Keep waiting. By the time the second track, “They See Rocks,” has hit its peak — with Cavallario almost shouting the line “There’s a reason I sing this dream louder than a lullaby” over a wash of brilliantly anxious and unimaginable noise — Aloha has won. Anyone sitting down and paying attention is fascinated. Anyone who is listening is really listening.

Or take “Let Your Head Hang Low,” an up-tempo post-pop gem that starts over a sturdy foundation of bass and rhythm guitar and eventually blossoms into a kind of incantatory anthem. As the textures become increasingly layered (shaker, vibraphone, congas, African gankoqui bells), Cavallario’s message follows suit — eventually becoming an otherworldly dedication to love, loss and exile.

And as one track bleeds with near-complete continuity into another, so do the record’s themes. “It’s hard for me to get an understanding of what the songs are about, because I’m so close to the writing,” Cavallario explains. “I can’t attribute most of the writing to specific things — it’s just what comes out in relationship to the song. I don’t sit around and write nice couplets; more so than ever, ideas come after the music. I have a hard time tracing it methodically to what’s going on. The more songs you write, the more you write like a songwriter would — things more lyrical sounding and more open to interpretation.”

After countless listens, things are still just as open, just as mystifying and intriguing. It’s due in part to the band’s approach to instrumentation, which places Eric Koltnow’s vibraphone in the foreground as both texture and melodic counterpoint over Matthew Gengler’s synchronized bass lines and Cale Parks’ alternating muscular explosions and bop-versed touches behind the drums.

“It’s funny that I’ve talked to so few people about the themes of the record,” Cavallario says. “If there is any kind of thread that runs through the songs, they’re about things missing and things being lost — this quest to hold onto something. That’s why it’s called Sugar, because sugar is something that you’re drawn to that is going to be gone.”
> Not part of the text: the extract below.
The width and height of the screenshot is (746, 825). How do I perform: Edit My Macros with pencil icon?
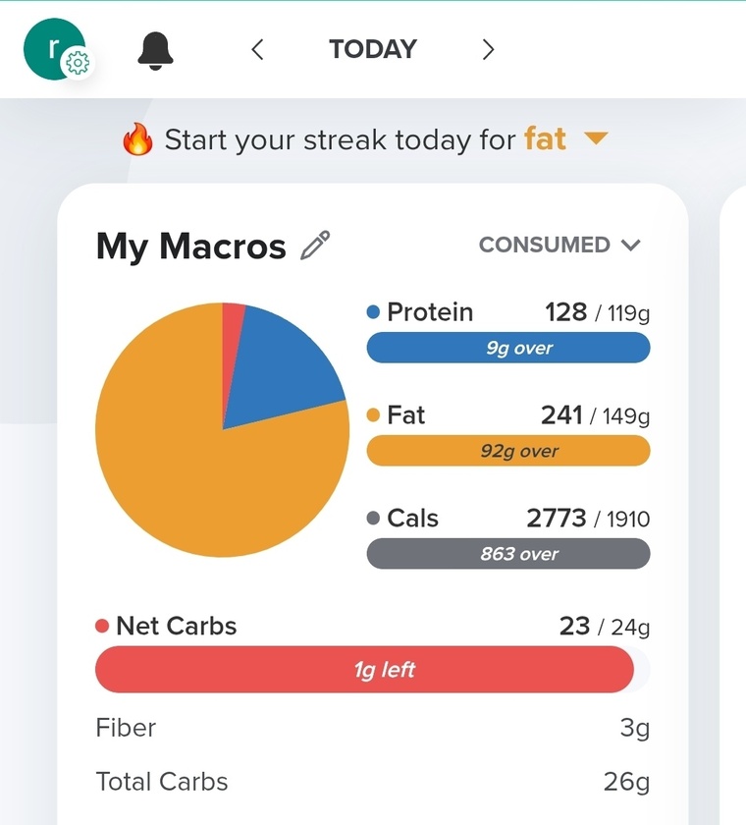(315, 246)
Cavallario draws wisdom for song fodder the old-fashioned way: from road experience and pure rock ’n’ roll expression. “A lot of things about being in a band are that way, especially as things are more and more accelerated. They seem fleeting, people that you will see one time and moments that are over as soon as you step off the stage or out of someone’s living room. Rock bands are eating up the atmosphere with 40,000 miles a year of gas, eating up personal lives and livelihoods. But it’s so right — such a vital expression. Amazing people fly into your life for one night. If you’re lucky, they’re still there when you return next year. You put your thoughts into people’s heads and theirs into yours at an exhilarating pace. Then you sit in a van and ponder them for seven hours.”

When Sugar comes to its fertile conclusion on “We Get Down,” we’re all in well over our heads —miles from the last point of reference, surrounded by fleeting aural glimpses of Elvin Jones, Prefuse 73 and Cap’n Jazz. We are unable to decipher the source of the sounds and the source of the emotions that create them. Then, just before the record ends, one simple line says it all: “If I could,” Cavallario croons, “I’d make up a world as foggy as I feel, as tender as a nerve.” He can. And he did.

Nate Cavalieri is the Metro Times listings editor. E-mail him at [email protected]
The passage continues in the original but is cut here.